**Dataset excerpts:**
┏━━

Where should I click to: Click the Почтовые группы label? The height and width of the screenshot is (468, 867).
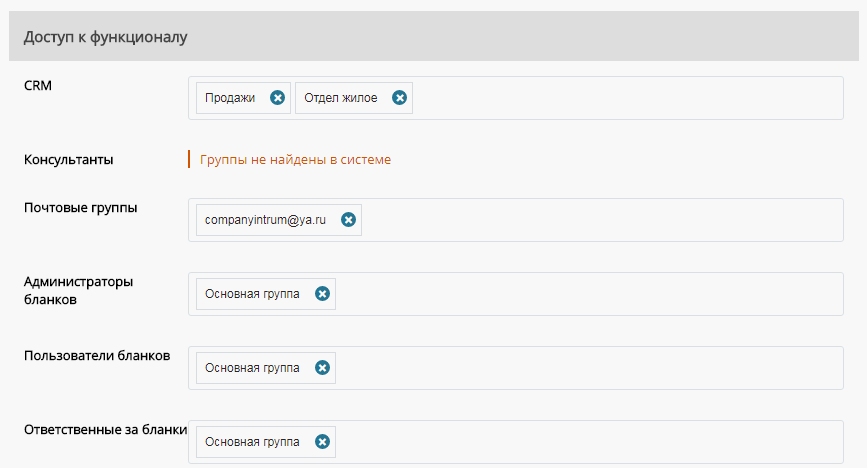point(81,208)
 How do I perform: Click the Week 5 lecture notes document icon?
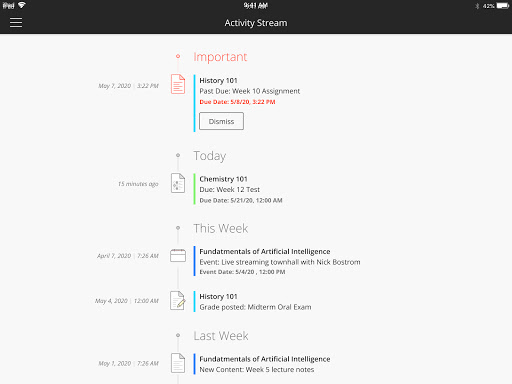178,363
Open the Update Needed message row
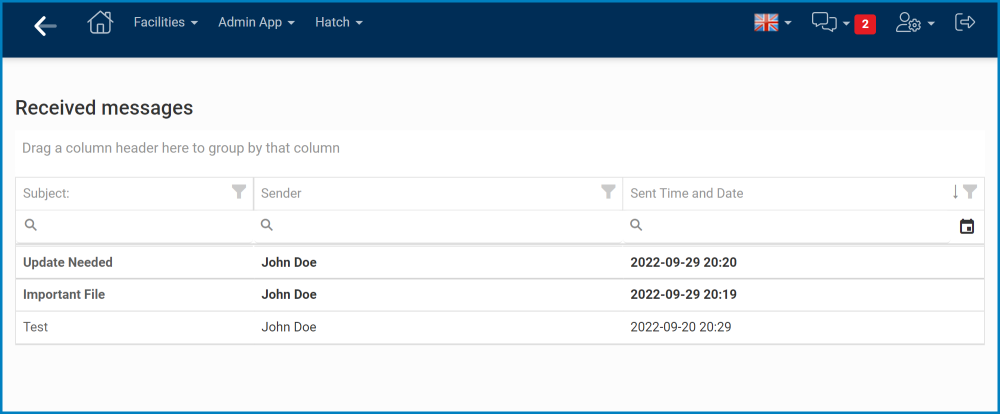The image size is (1000, 414). [x=68, y=263]
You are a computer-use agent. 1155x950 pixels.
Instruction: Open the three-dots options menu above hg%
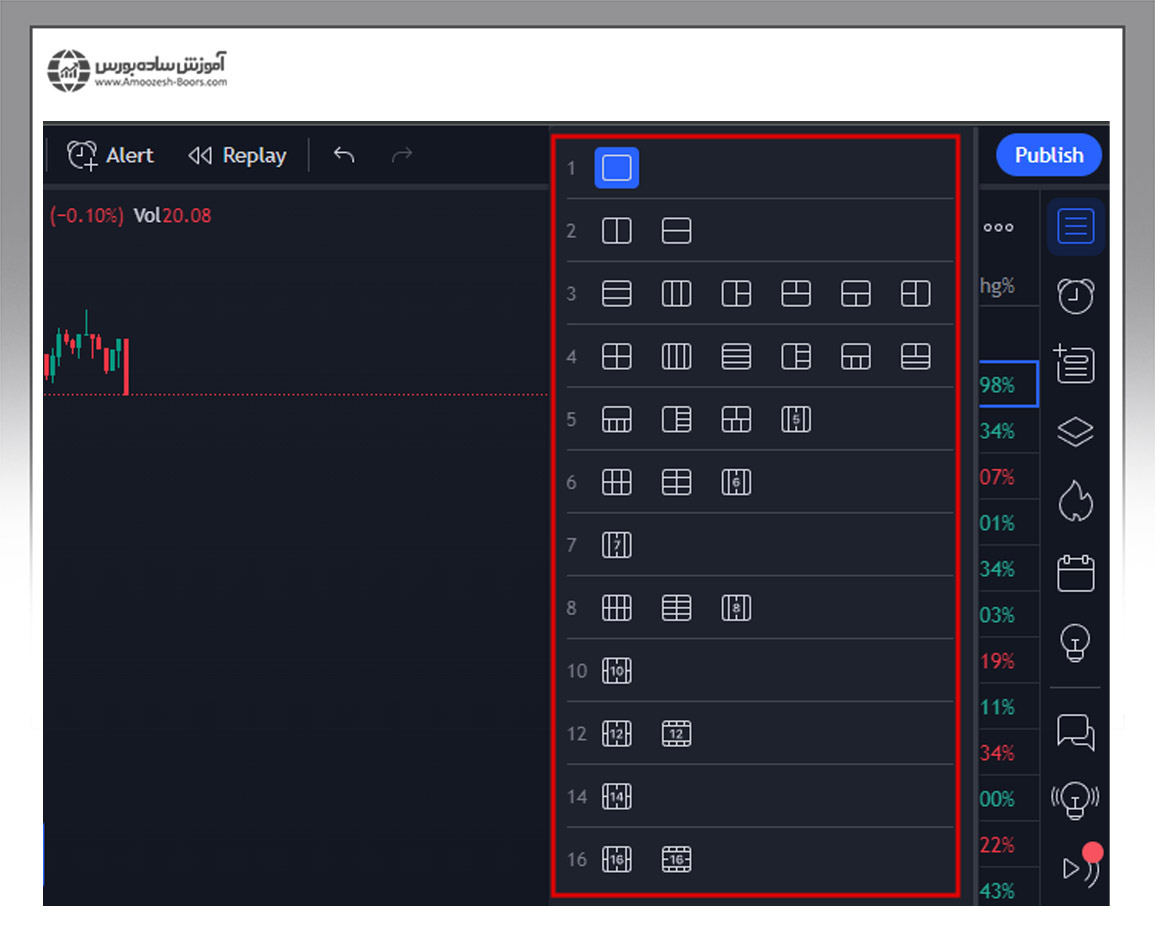(997, 227)
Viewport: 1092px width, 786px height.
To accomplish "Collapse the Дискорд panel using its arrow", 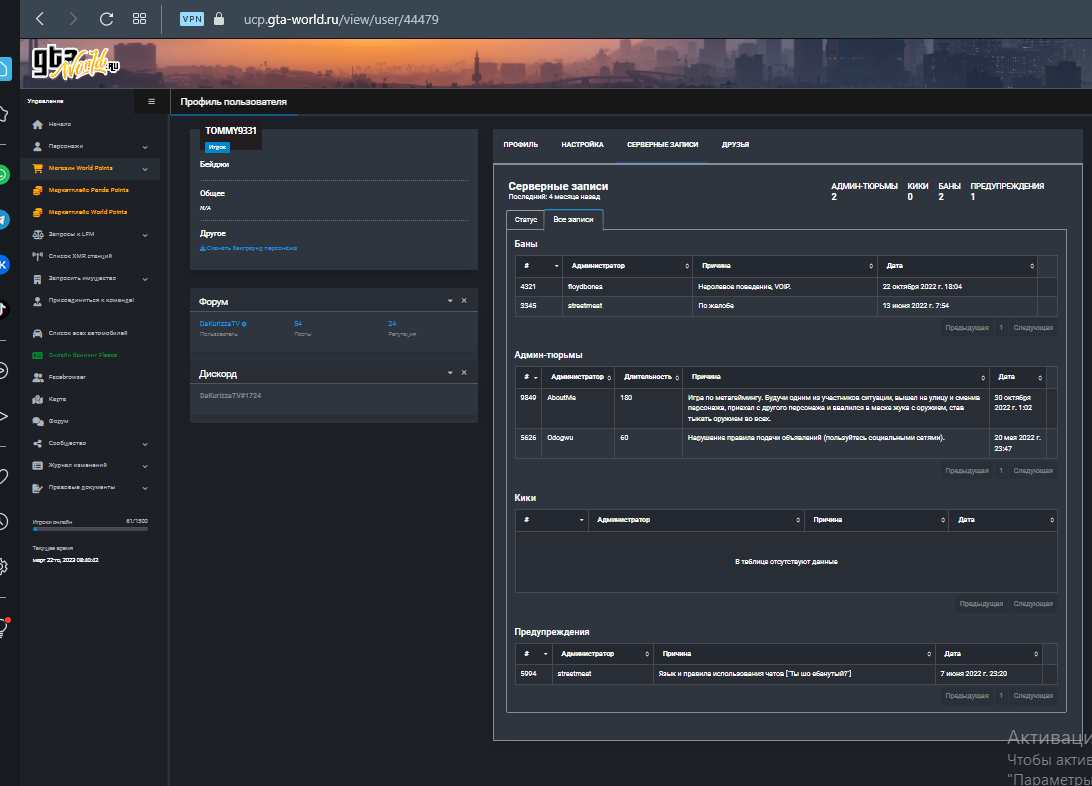I will (x=450, y=372).
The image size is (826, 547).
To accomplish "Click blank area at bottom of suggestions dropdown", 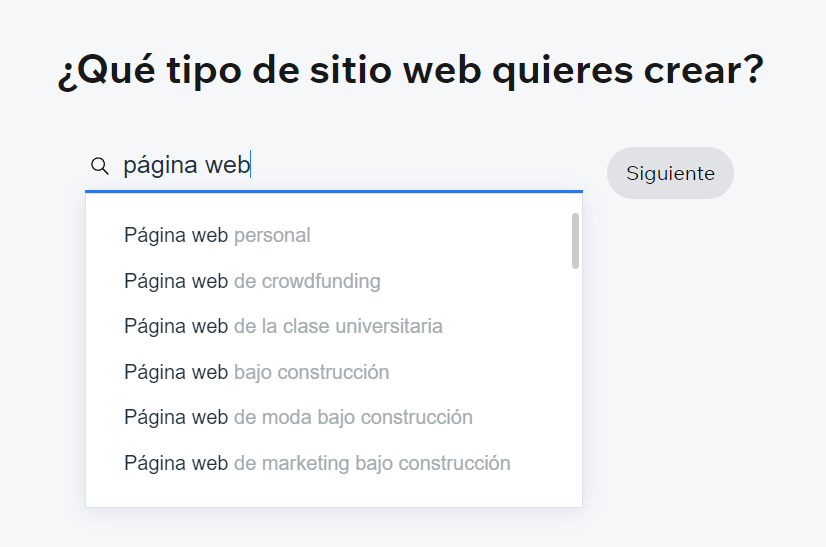I will (330, 495).
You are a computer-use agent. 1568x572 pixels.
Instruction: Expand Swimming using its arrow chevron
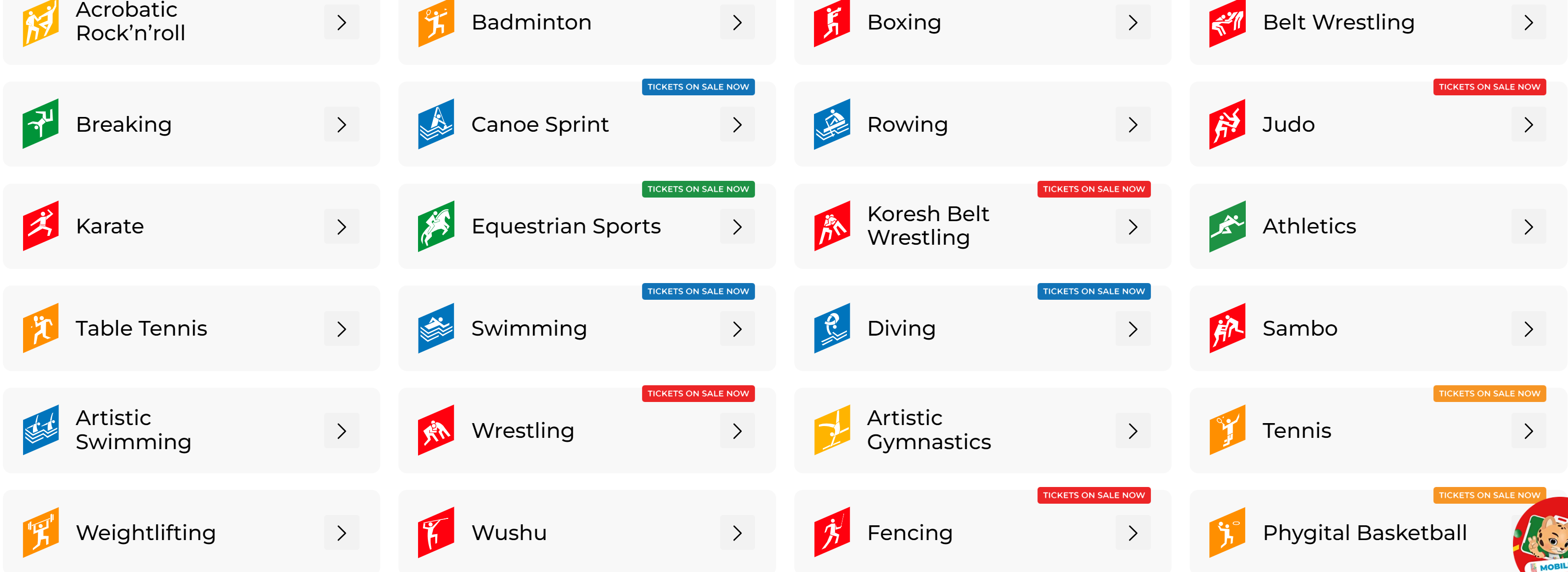point(736,329)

┗━━

**What you should do:**
Within the records, the lines containing the string "pixels" are to be counted and their number given without comment.

**Exercise output:**
2